Sandstone Diagenesis at Gale Crater, Mars, As Observed By Curiosity

Thursday, 18 December 2014: 11:50 AM
Kirsten L Siebach1, John P Grotzinger1, Scott M McLennan2, Joel Hurowitz2, Linda C Kah3, Kenneth S Edgett4, Rebecca M. E. Williams5, Roger C Wiens6 and Juergen Schieber7, (1)Caltech, Pasadena, CA, United States, (2)Stony Brook University, Stony Brook, NY, United States, (3)University of Tennessee, Knoxville, TN, United States, (4)Malin Space Science Systems, San Diego, CA, United States, (5)Planetary Science Institute Tucson, Tucson, AZ, United States, (6)Space Science and Applications, Los Alamos, NM, United States, (7)Indiana University Bloomington, Bloomington, IN, United States
The Mars Science Laboratory rover, Curiosity, has encountered a significant number of poorly-sorted and very well-lithified sandstones along its traverse on the floor of Gale Crater. We use images from the hand-lens imager (MAHLI) and elemental chemistry from the ChemCam laser-induced breakdown spectroscopy instrument (LIBS) and the alpha-particle x-ray spectrometer (APXS) to begin to constrain the diagenetic history of these sandstones, including lithification and possible later dissolution. Investigation of MAHLI images reveals that the sediments are poorly-sorted and show very low apparent porosity, generally less than ~5%. However, in some cases, such as the Gillespie Lake sandstone identified in Yellowknife Bay, this apparent porosity includes a significant fraction of void spaces larger than typical sediment grain sizes (~30% by number or 75% of void spaces by area).

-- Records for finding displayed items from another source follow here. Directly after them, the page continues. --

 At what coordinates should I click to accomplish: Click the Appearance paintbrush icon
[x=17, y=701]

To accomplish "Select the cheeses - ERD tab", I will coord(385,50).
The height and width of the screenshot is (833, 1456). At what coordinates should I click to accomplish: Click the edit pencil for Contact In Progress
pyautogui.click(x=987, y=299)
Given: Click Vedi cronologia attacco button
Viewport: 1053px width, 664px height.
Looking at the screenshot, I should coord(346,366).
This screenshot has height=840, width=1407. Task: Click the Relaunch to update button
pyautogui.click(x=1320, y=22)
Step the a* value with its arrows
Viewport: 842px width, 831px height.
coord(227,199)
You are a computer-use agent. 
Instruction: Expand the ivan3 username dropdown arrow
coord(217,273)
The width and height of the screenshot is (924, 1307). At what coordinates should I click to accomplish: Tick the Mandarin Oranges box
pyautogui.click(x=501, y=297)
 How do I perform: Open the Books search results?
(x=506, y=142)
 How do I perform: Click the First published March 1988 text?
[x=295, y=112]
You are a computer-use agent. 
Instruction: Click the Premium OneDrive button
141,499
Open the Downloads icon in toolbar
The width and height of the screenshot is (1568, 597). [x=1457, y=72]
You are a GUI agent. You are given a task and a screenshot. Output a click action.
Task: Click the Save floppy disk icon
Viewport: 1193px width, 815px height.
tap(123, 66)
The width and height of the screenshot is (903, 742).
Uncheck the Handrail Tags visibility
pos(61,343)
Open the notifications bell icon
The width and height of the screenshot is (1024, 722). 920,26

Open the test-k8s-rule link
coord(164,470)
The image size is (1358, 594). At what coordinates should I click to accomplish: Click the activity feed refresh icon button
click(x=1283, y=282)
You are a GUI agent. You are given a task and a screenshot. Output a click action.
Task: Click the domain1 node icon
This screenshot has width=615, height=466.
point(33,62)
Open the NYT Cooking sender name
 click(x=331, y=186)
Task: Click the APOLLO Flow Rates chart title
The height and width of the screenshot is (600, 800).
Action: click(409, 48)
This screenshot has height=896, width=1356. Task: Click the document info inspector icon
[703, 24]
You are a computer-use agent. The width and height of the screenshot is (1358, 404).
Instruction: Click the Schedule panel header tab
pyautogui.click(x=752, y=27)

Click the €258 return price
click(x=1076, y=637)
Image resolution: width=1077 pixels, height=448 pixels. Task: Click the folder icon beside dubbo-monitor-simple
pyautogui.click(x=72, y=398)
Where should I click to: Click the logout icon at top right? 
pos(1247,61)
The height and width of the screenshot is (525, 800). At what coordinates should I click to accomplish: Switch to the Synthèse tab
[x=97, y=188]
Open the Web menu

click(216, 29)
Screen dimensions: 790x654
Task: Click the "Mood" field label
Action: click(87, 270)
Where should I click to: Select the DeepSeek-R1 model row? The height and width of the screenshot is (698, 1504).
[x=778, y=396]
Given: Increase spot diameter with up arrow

One possible explanation of these larger pits is that they represent recent removal of soft intraclasts by eolian abrasion. Another possibility is that later diagenetic fluids caused dissolution of more soluble grains, and production of secondary porosity. Investigation into the elemental chemistry of the sandstones has shown that they have a relatively unaltered basaltic bulk composition in spite of possessing a variety of secondary minerals and amorphous material, indicating isochemical diagenetic processes. The chemistry and mineralogy of the cement is not immediately evident based on the initial analyses; there is not a high percentage of salts or evaporative minerals that may easily cement near-surface sandstones. Furthermore, these sandstones lack textures and compositions consistent with pedogenic processes, such as calcrete, silcrete, or ferricrete. Instead, they may record burial and cementation at depth. Cement composition may be constrained through comparison to terrestrial basaltic sandstones, and studying chemical variations along ChemCam and APXS transects of the rocks.